--- RECORDED INFORMATION Enclosed Below ---

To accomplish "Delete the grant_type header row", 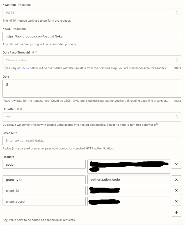I will pos(176,180).
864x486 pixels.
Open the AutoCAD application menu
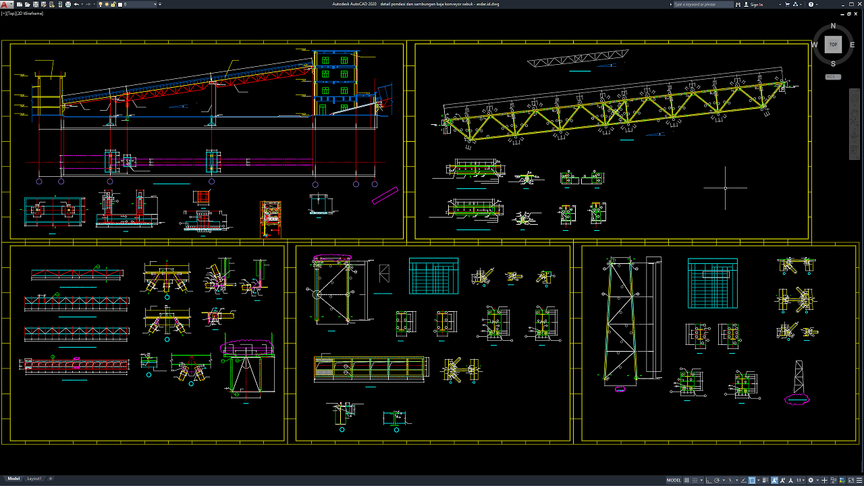click(x=6, y=4)
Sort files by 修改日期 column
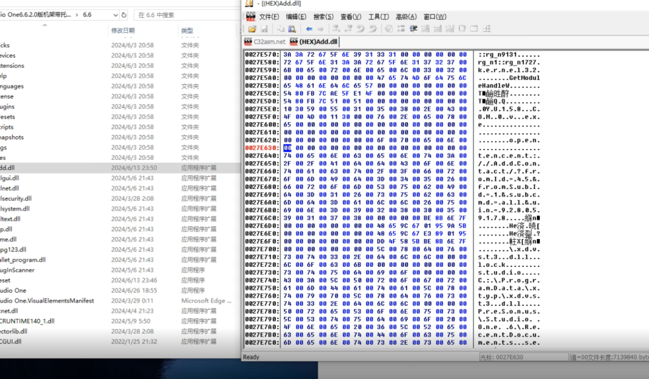This screenshot has height=379, width=649. pos(123,30)
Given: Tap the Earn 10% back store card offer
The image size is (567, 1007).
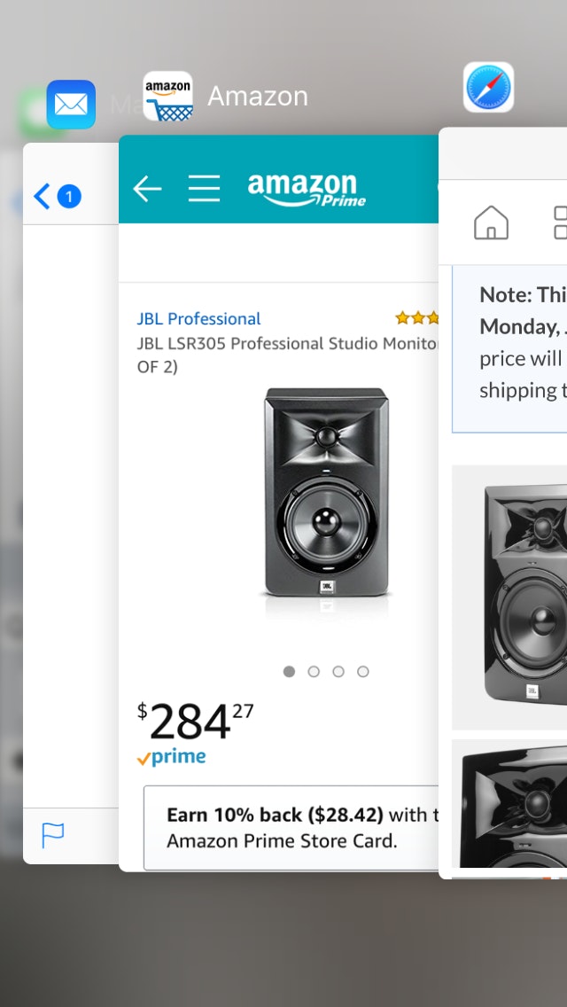Looking at the screenshot, I should [292, 827].
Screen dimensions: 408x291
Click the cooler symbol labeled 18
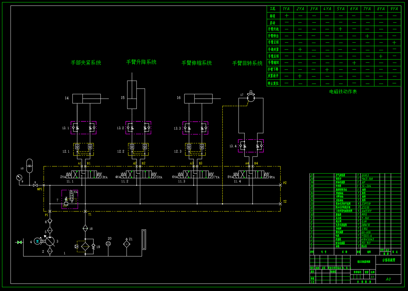(85, 229)
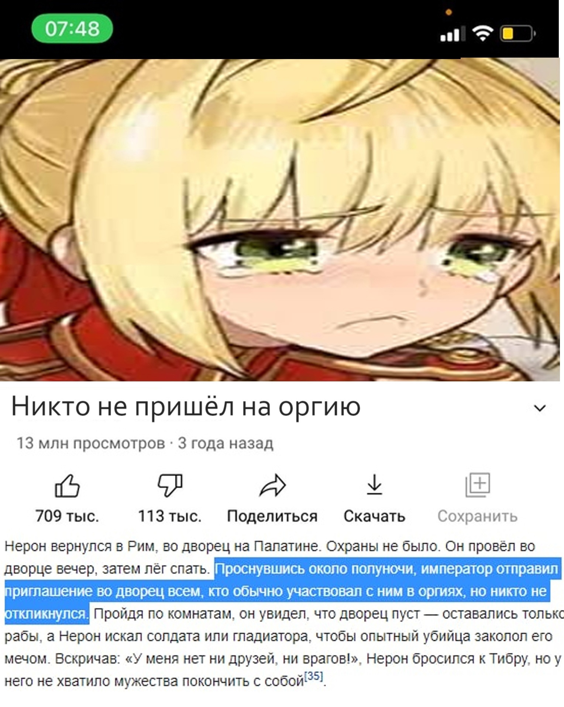This screenshot has height=707, width=564.
Task: Click the thumbs-down dislike icon
Action: pyautogui.click(x=170, y=485)
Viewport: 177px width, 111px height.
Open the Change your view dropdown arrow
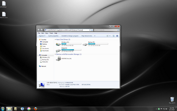coord(110,36)
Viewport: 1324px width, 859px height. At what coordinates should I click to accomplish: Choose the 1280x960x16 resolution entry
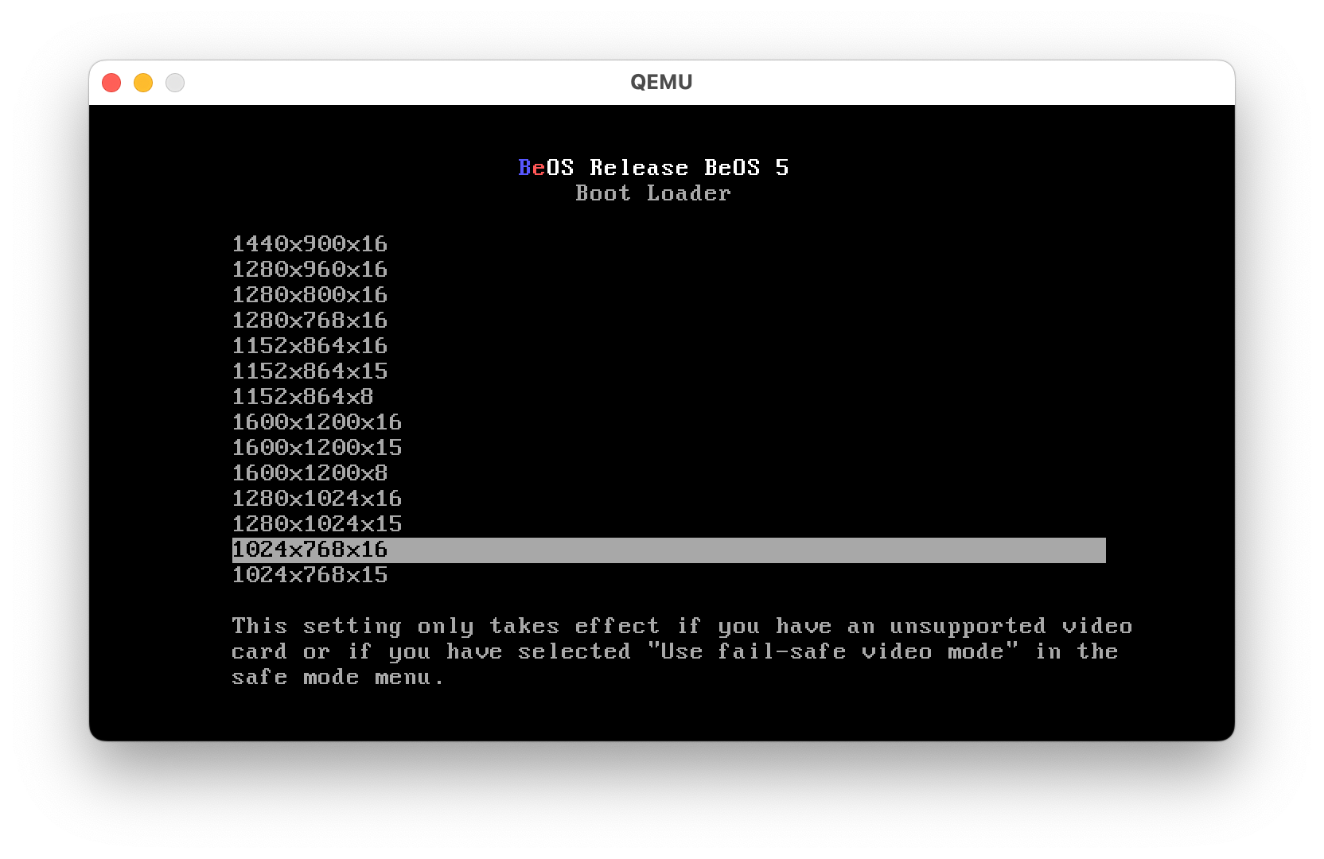310,270
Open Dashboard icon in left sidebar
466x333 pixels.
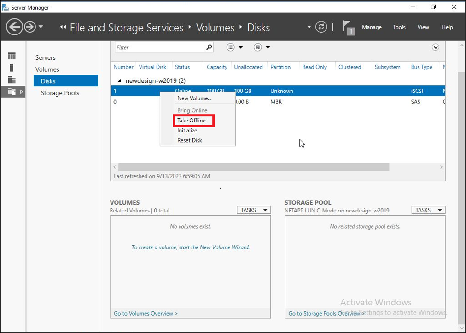(12, 56)
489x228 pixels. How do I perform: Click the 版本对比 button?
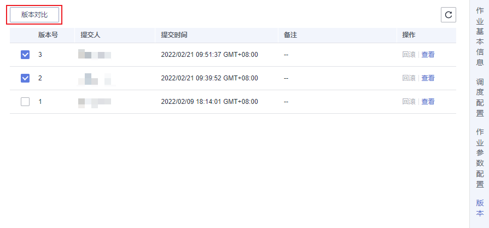pyautogui.click(x=34, y=15)
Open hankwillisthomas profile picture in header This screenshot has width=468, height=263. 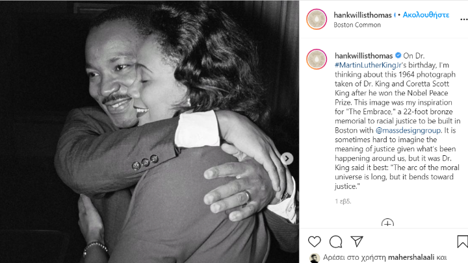tap(317, 19)
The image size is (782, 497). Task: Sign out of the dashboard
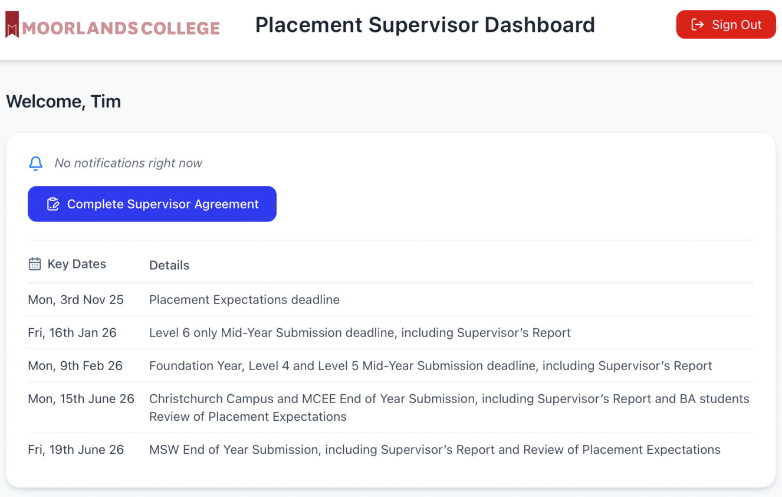coord(726,25)
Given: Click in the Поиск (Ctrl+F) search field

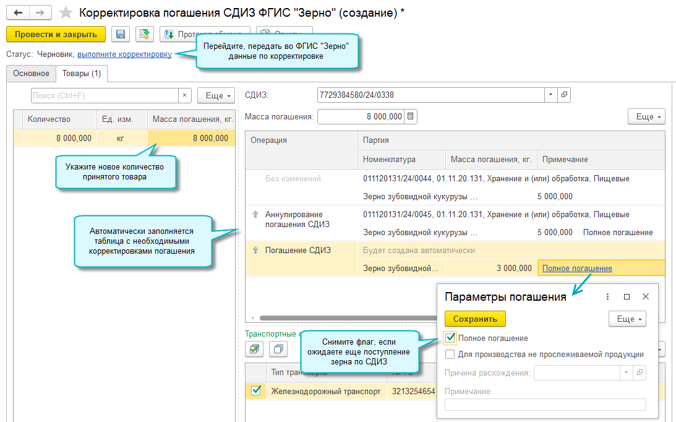Looking at the screenshot, I should point(104,96).
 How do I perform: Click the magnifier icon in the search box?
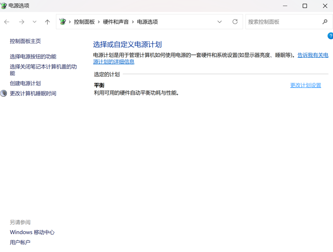click(x=325, y=22)
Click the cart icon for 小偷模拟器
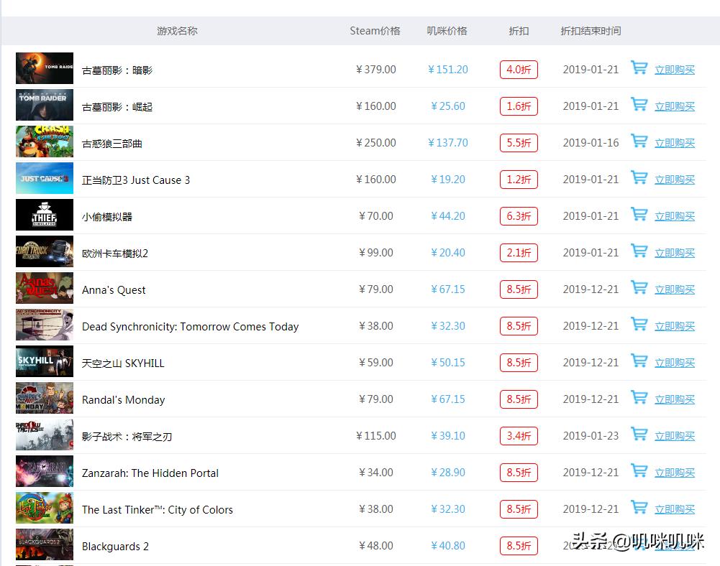 point(639,215)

--- End of Enclosed RECORDED INFORMATION ---

EXERCISE PROMPT:
With the pictures excluded, transcribe word for word only the lines from the one containing "Given: Click in" through the last line of the records.

WRITTEN RESPONSE:
Given: Click in the Поиск (Ctrl+F) search field

Looking at the screenshot, I should point(104,96).
 How do I perform: Click the magnifier icon in the search box?
click(x=325, y=22)
Click the cart icon for 小偷模拟器
 point(639,215)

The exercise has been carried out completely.